Now, holy moly. There are so many feelings I might have to ask some to just please sit down and wait your turn. They aren't all joy and peace either- some of those bitches grab on with the big teeth and will not let go. Sometimes I feel so gleeful and glorious and whole altogether that I might turn myself inside out with my grin. Sometimes I feel quiet and thinkful, then thankful, then cranky and crazy making. Mostly I just feel pretty dang normal. Divinely normal.
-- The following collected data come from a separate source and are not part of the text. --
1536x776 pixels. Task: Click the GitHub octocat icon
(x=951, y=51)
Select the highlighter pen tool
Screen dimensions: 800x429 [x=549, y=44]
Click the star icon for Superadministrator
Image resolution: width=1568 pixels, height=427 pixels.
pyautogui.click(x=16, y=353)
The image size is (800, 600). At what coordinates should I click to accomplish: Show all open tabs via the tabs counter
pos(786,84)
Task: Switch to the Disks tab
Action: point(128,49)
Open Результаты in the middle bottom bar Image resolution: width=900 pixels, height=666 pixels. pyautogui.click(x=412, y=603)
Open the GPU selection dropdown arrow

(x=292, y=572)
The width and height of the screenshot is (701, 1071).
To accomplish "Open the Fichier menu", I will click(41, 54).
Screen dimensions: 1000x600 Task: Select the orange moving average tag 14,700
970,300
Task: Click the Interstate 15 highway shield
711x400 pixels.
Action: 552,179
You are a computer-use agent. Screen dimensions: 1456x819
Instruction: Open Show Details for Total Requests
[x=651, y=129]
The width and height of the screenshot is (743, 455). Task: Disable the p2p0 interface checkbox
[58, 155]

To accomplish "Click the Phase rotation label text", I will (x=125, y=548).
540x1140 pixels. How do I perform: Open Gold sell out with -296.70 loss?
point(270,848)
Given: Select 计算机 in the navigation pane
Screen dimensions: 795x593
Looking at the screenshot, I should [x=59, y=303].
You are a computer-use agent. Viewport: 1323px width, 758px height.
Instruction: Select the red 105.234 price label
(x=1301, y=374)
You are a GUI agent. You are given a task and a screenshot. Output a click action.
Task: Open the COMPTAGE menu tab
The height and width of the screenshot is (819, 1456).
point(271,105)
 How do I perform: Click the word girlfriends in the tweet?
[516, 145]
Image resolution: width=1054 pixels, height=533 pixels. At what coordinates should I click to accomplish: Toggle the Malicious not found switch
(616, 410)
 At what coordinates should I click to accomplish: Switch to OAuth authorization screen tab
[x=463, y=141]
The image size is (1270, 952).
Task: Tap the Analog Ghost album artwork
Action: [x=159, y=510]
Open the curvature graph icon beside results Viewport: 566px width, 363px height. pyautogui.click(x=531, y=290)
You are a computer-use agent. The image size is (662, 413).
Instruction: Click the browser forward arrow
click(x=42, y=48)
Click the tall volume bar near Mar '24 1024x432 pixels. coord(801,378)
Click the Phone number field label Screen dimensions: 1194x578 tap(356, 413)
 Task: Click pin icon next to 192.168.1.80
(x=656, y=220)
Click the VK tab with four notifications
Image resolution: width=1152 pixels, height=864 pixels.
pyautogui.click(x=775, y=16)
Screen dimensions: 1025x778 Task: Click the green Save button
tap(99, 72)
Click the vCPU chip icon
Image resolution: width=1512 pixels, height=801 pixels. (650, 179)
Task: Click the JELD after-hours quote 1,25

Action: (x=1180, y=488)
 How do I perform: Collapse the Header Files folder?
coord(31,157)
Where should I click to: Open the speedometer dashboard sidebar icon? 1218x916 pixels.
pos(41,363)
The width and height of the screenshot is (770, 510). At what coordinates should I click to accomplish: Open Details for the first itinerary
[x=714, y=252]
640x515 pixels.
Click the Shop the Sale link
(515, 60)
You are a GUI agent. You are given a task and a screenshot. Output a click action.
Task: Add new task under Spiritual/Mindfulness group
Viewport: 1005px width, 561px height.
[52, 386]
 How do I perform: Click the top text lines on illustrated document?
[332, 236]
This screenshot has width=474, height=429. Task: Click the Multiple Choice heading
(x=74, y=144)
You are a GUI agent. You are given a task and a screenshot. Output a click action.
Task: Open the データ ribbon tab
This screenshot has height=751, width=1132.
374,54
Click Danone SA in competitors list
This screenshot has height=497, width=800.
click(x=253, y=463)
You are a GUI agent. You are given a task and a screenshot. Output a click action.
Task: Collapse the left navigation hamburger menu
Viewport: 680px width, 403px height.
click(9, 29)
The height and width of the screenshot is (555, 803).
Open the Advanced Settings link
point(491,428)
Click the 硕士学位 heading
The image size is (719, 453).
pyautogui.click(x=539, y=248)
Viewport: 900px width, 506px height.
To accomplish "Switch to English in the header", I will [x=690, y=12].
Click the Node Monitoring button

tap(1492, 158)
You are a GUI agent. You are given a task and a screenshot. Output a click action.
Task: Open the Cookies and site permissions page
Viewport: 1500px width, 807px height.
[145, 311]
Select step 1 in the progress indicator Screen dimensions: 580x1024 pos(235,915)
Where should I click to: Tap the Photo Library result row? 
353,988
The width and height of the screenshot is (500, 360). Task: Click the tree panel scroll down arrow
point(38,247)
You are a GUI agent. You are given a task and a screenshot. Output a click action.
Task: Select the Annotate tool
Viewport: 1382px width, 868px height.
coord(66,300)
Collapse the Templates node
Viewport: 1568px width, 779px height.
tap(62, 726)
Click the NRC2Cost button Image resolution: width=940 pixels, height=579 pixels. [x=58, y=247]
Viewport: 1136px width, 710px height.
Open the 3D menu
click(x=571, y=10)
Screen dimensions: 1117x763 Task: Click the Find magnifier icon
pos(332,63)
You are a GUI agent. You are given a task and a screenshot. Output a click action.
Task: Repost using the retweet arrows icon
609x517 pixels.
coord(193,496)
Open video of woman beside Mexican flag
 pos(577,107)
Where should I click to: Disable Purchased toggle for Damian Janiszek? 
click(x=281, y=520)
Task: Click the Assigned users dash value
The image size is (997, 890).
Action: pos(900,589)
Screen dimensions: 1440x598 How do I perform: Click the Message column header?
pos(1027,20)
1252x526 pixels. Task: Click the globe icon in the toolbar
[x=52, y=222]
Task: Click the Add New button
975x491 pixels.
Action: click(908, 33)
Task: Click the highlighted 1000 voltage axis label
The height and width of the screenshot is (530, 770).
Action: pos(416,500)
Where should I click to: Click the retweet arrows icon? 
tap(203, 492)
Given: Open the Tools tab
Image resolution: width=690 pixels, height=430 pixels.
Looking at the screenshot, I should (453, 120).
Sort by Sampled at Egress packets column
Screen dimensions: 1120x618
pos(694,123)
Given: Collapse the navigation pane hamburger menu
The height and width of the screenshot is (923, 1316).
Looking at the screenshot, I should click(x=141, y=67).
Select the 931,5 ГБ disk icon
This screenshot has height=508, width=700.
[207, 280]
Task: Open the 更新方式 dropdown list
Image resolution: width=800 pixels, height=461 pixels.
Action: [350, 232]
One feeling that never goes away is this: blessed. I don't mean in a grab your book of hymns and march it down to the pews way, or a someone go get Jesus way. (But if you want to go ahead. He's a cool guy. And I do like singing.) I mean it in a deep down wash me in rainbows way. A woot woot woot WOOT! way. In the earnest thank you way that this is now my life. Because I am sober I get to feel it all.

That feels worth it.




10 comments:

  1. You inspire me and your stories make me so GLAD I am not hungover!!!!
    Nothing is worth that anymore.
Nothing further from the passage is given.